16 March 2026, 00:43

Sicherheitslücken im Nahverkehr: Jeder Vierte fühlt sich in Bussen und Bahnen bedroht

Ein Schild an einer Zugtür mit der Aufschrift "Sie müssen auf öffentlichen Verkehrsmitteln eine Gesichtsbedeckung tragen, es sei denn, Sie sind ausgenommen oder riskieren eine Ablehnung der Beförderung oder eine Geldbuße", mit einem Glasfenster auf der rechten Seite.

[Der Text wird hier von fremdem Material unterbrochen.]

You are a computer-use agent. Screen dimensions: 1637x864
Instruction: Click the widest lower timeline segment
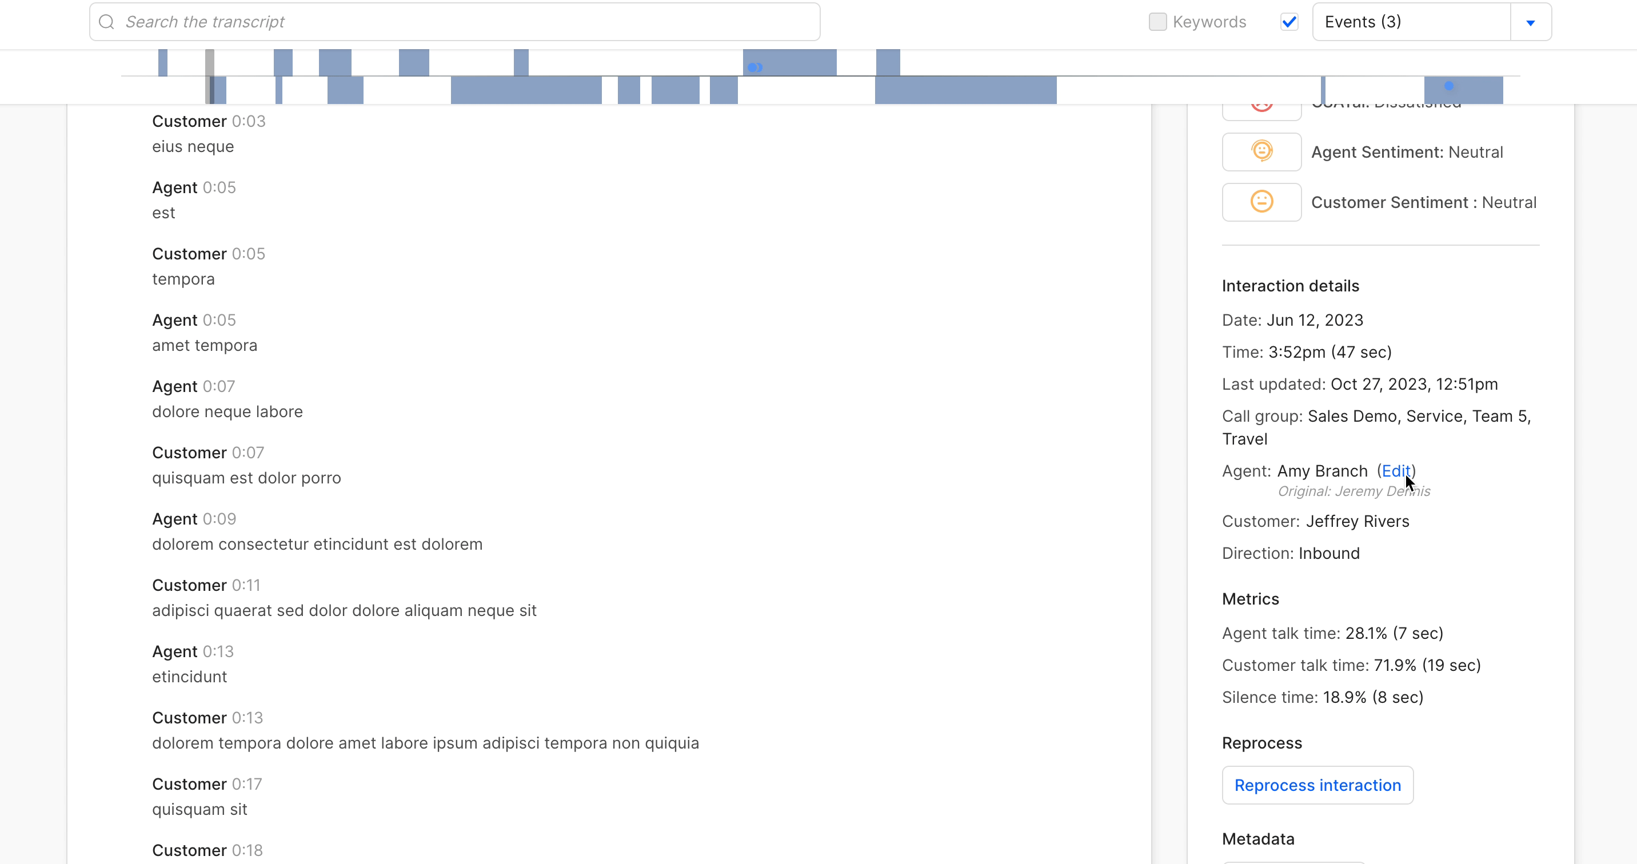tap(965, 90)
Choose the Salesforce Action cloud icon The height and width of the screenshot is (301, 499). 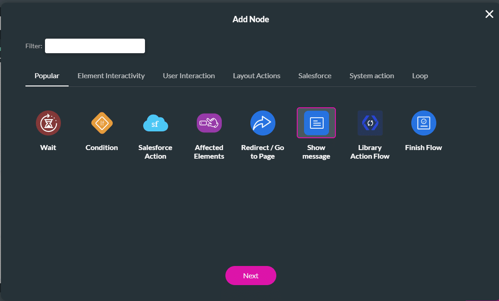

Ein von Vier fühlt sich auf Bus und Zug unsicher - Sicherheitslücken im Nahverkehr: Jeder Vierte fühlt sich in Bussen und Bahnen bedroht

Eine aktuelle Umfrage hat landesweit weit verbreitete Bedenken hinsichtlich der Sicherheit im öffentlichen Nahverkehr offenbart. Mehr als jeder vierte Befragte gibt an, sich unsicher zu fühlen, wenn er mit Bus oder Bahn unterwegs ist. Die Ergebnisse kommen inmitten wachsender Unruhe nach einem viel beachteten Angriff auf einen Zugbegleiter Anfang dieses Jahres.

Der Vorfall, der sich im Februar in der Nähe von Kaiserslautern ereignete, hat die Forderungen nach verschärften Sicherheitsmaßnahmen in Zügen und Bussen weiter verstärkt.

Am 2. Februar 2026 wurde der 36-jährige Zugbegleiter Serkan C. von einem 26-jährigen Fahrgast tödlich verletzt. Der Angriff ereignete sich, nachdem der Zugbegleiter versucht hatte, den Mann des Zuges zu verweisen, weil dieser ohne gültiges Ticket unterwegs war. Der erschütternde Vorfall löste bundesweit Empörung aus und führte zu einem dringlichen Sicherheitssippen am 13. Februar.

Auf dem Gipfel diskutierten Verkehrsminister, Führungskräfte der Deutschen Bahn, Gewerkschaften und Fahrgastverbände über neue Sicherheitsvorschläge. Zu den Vorschlägen gehörten die Ausstattung des Personals mit Körperkameras, eine Aufstockung der Zugbegleiter – mit mindestens einem Schaffner und zwei weiteren Betreuern in Zügen mit neun oder mehr Waggons – sowie die Einführung weiterer Schutzmaßnahmen.

Die Umfrageergebnisse zeichnen ein besorgniserregendes Bild der Sicherheit im öffentlichen Verkehr. Zwar gaben 29 % der Befragten an, noch nie eine negative Erfahrung gemacht zu haben, doch 27 % fühlten sich unsicher, ohne direkt belästigt, bedroht oder angegriffen worden zu sein. Weitere 16 % waren bereits verbal belästigt worden, 5 % hatten Drohungen erlebt, und 4 % waren körperlich angegriffen worden. Zudem hatten 17 % miterlebt, wie andere angegriffen, bedroht oder belästigt wurden.

Die Daten zeigen auch Unterschiede in der wahrgenommenen Sicherheit: Frauen fühlten sich häufiger unsicher als Männer, und jüngere Fahrgäste unter 40 Jahren erlebten negative Vorfälle öfter als ältere Reisende. Gleichzeitig vermeidet jeder vierte Befragte den öffentlichen Nahverkehr gänzlich.

Der tödliche Angriff auf Serkan C. und die Ergebnisse der Umfrage haben das Thema Sicherheit ganz oben auf die Agenda der Verkehrsbehörden gesetzt. Maßnahmen wie Körperkameras und zusätzliches Personal werden nun ernsthaft geprüft. Verantwortliche betonen die Dringlichkeit schneller Lösungen, um das Vertrauen in die öffentlichen Verkehrsmittel wiederherzustellen.

AKTUALISIERUNG

Deutsche Bahn kündigt neue Sicherheitsmaßnahmen nach Angriff an

Die Deutsche Bahn hat nach dem Angriff im Februar 2026 erweiterte Sicherheitsprotokolle bestätigt. CEO Evelyn Palla hat angekündigt:

  • Sofortige Einführung von Körperkameras für das gesamte Zugpersonal
  • Mehr Personal in Fernzügen (mindestens 1 Zugführer + 2 Assistenten)
  • Verbesserte Notfalltrainings für Mitarbeiter Diese Maßnahmen basieren auf den Vorschlägen des Gipfels am 13. Februar und spiegeln eine beschleunigte Umsetzung wider, um die öffentliche Sicherheit zu gewährleisten.